Is everything said in the treatment of colorectal cancer liver metastases with radioembolization, after the EPOCH results?
Javier Orcajo-Rincon 1 , Macarena Rodríguez-Fraile 2
As has been extensively described in the literature, hepatic radioembolization (RE) has undergone continuous evolution. It has gone from being a merely palliative treatment to one of radical intention 1, 2. The oncological results, objectively measured from a radiological and even anatomopathological point of view, have demonstrated to be similar to those of ablative treatments3.
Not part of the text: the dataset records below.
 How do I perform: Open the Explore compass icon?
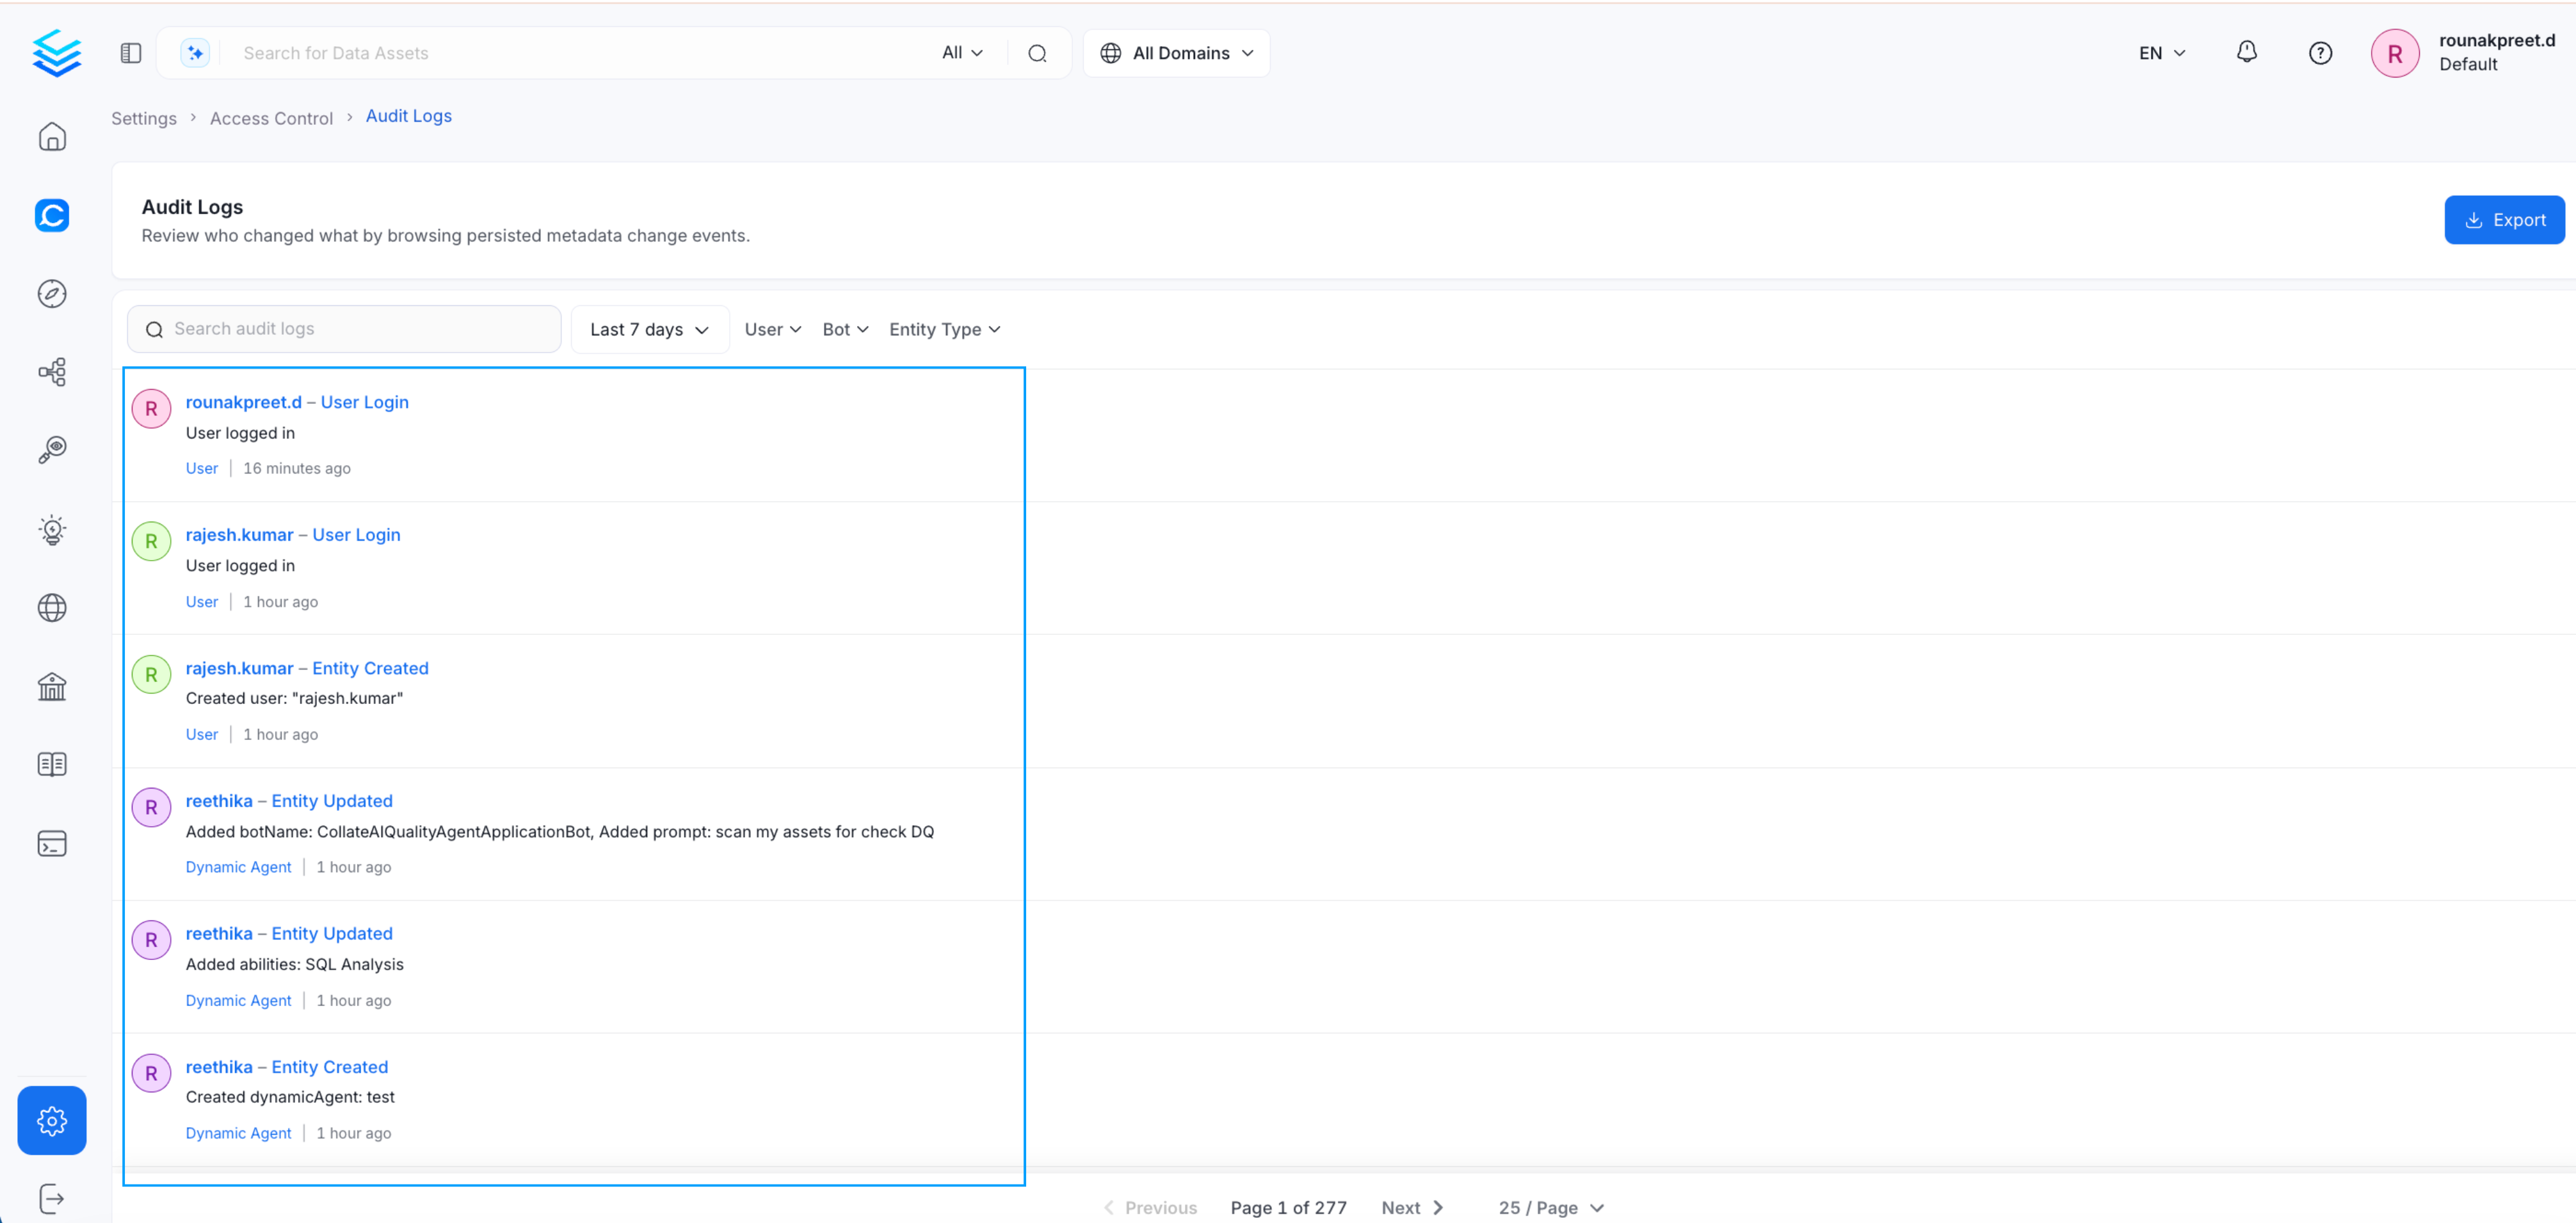52,293
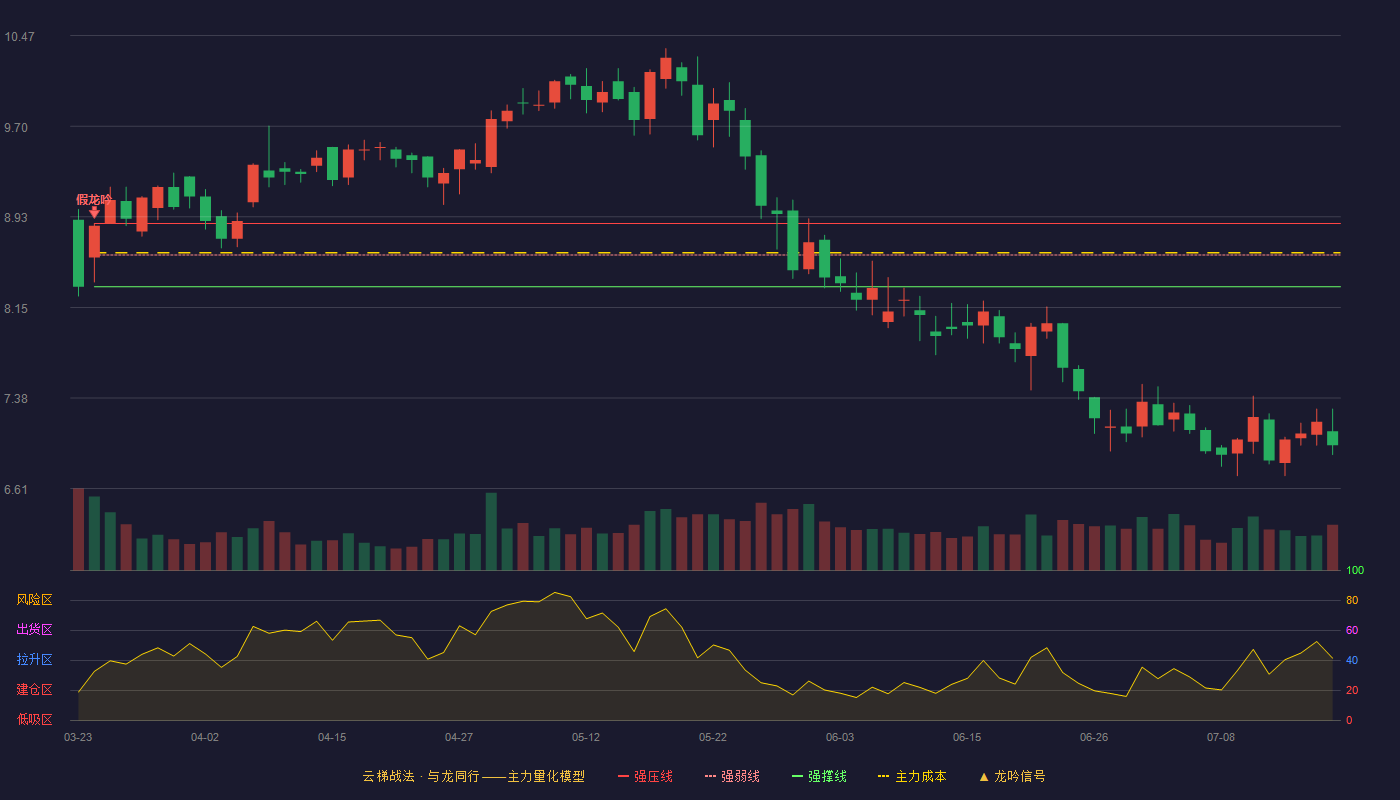Toggle the 强撑线 series via legend text
Viewport: 1400px width, 800px height.
pyautogui.click(x=827, y=776)
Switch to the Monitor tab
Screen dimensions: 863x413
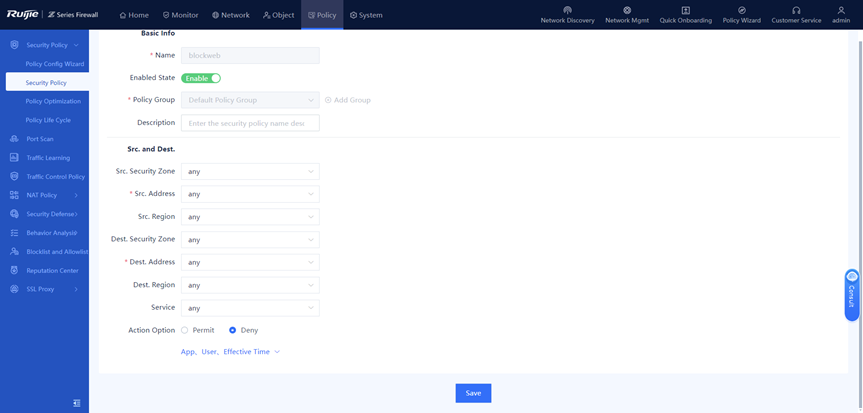pos(181,15)
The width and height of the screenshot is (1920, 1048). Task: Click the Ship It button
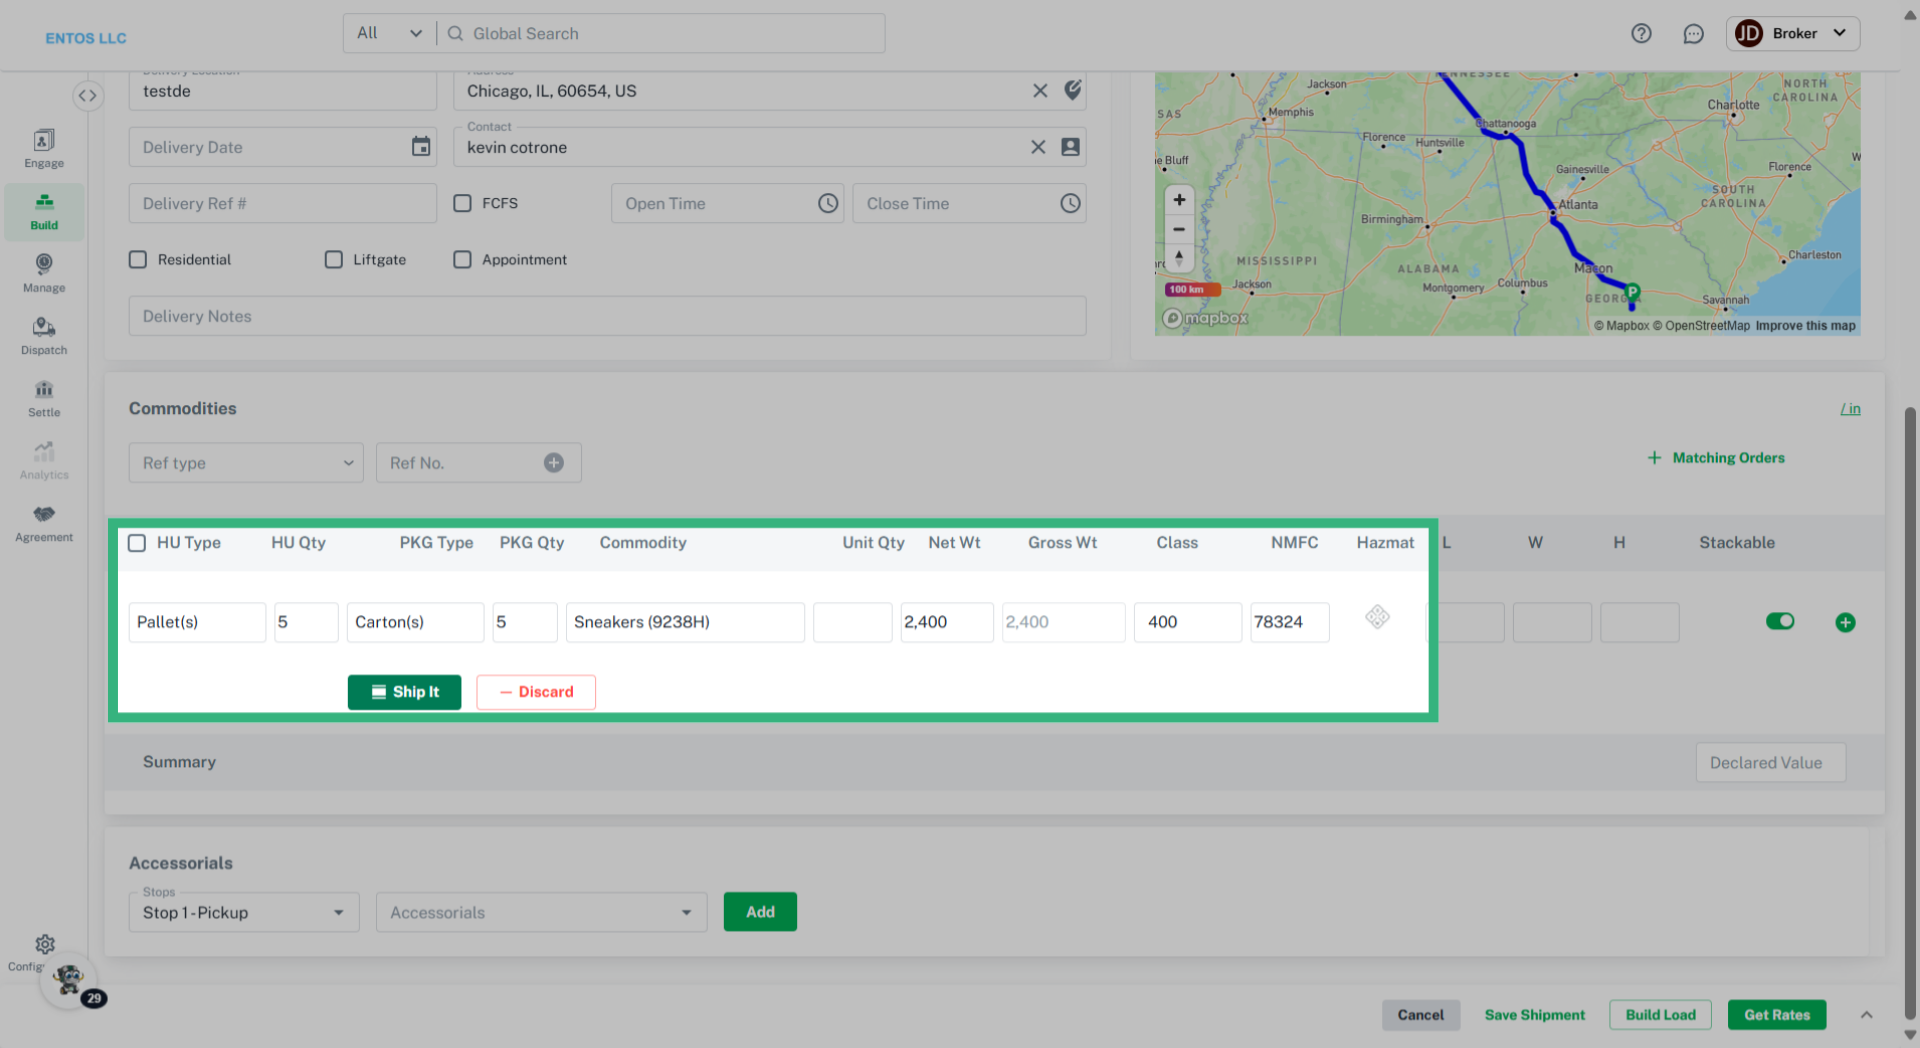pos(404,692)
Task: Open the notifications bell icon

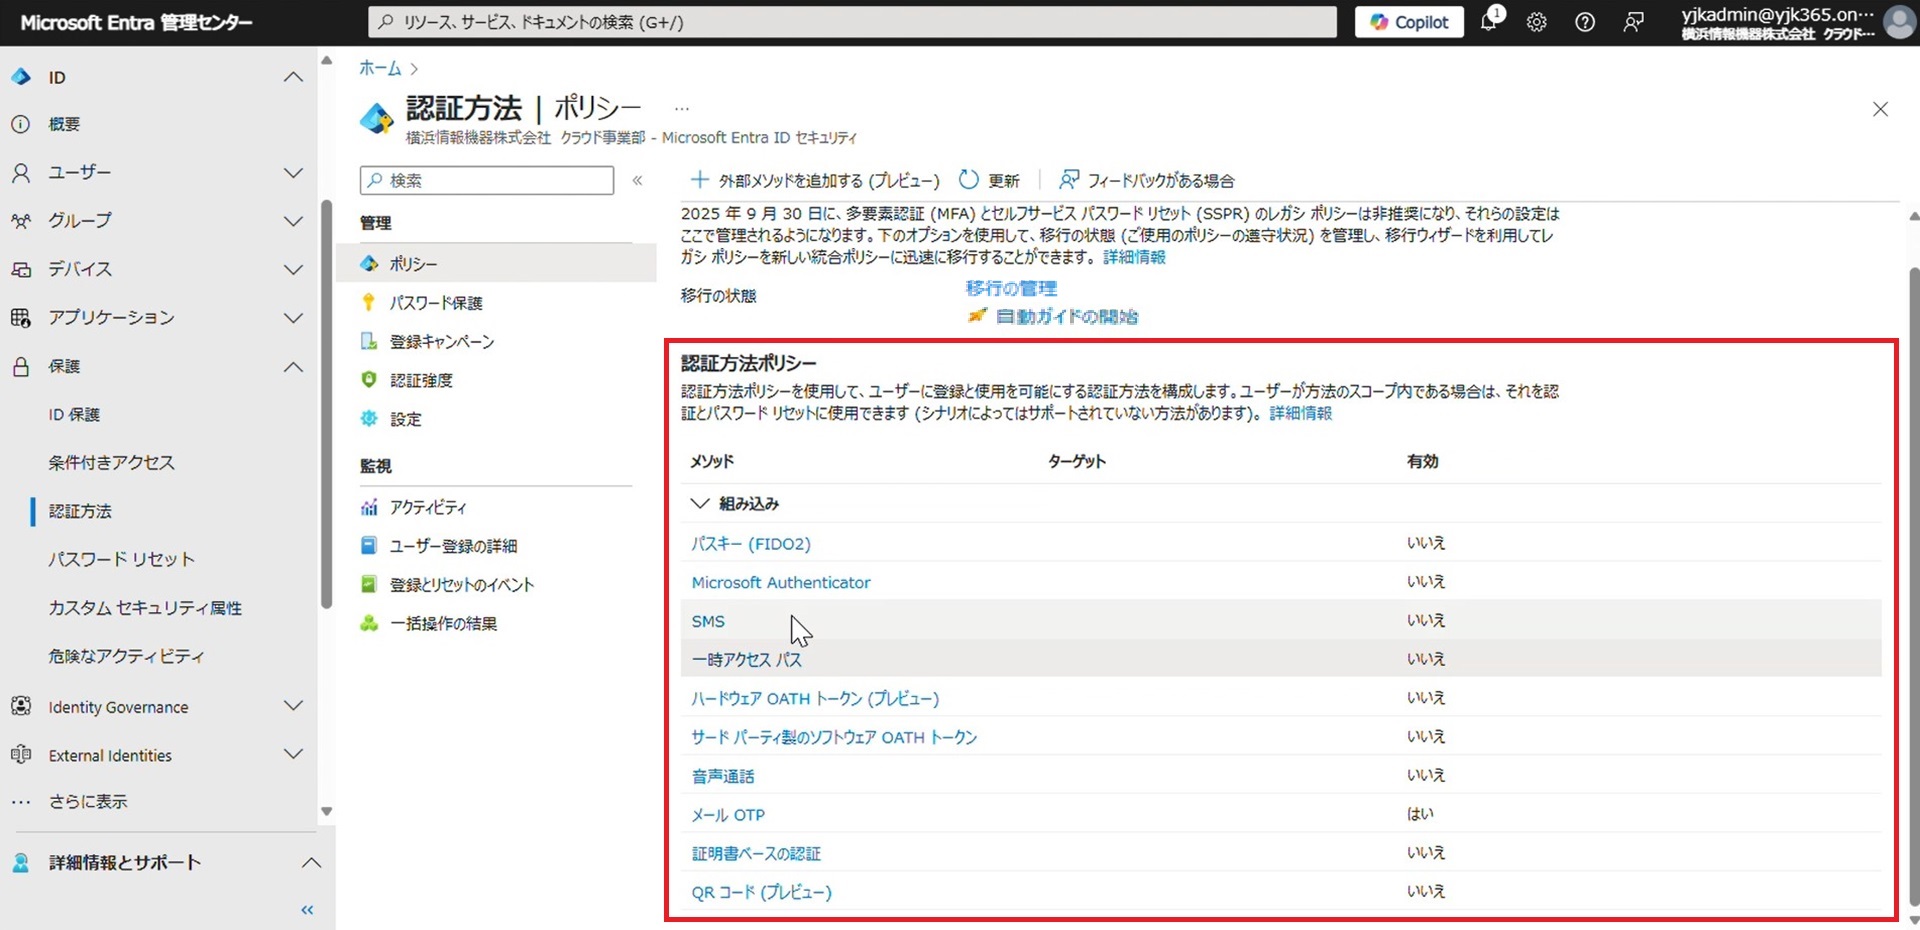Action: click(1489, 22)
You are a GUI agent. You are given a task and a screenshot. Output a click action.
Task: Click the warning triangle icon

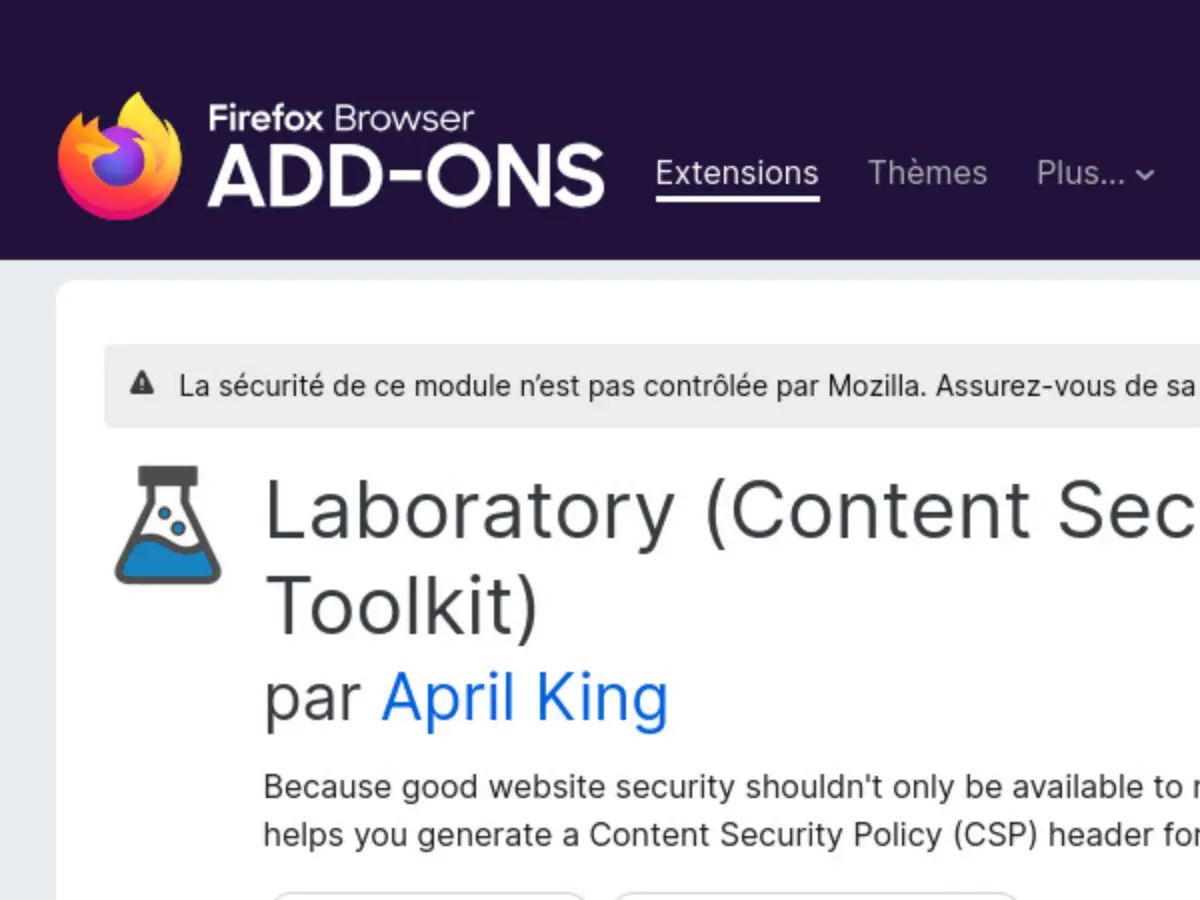coord(142,383)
The results of the international, multicenter, randomized, phase III EPOCH trial have recently been published. The patients included had irresectable liver metastases of colorectal cancer (CRC), had progressed to a first line of chemotherapy (CHT) and were randomly assigned to a second standard line (oxaliplatin or irinotecan with or without biological therapy) with or without RE with glass microspheres labeled with Yttrium-90 (90Y). The results of the 428 patients finally included demonstrated that the addition of hepatic RE to second line CHT increased progression-free survival (PFS) and hepatic PFS (statistically significant increase with hazard ratios of 0.69 and 0.59, respectively) but not overall survival (OS).
These results have been critically reviewed in at least two editorials4, 5, supporting their observations in not achieving an increase in the OS with a low cost-benefit and non-negligible hepatic toxicity. This last aspect is what Ruiz-Casado et al.5 consider the most problematic, requiring a robust study of the risk factors for its development, despite stating that it is a methodologically correct study with positive results.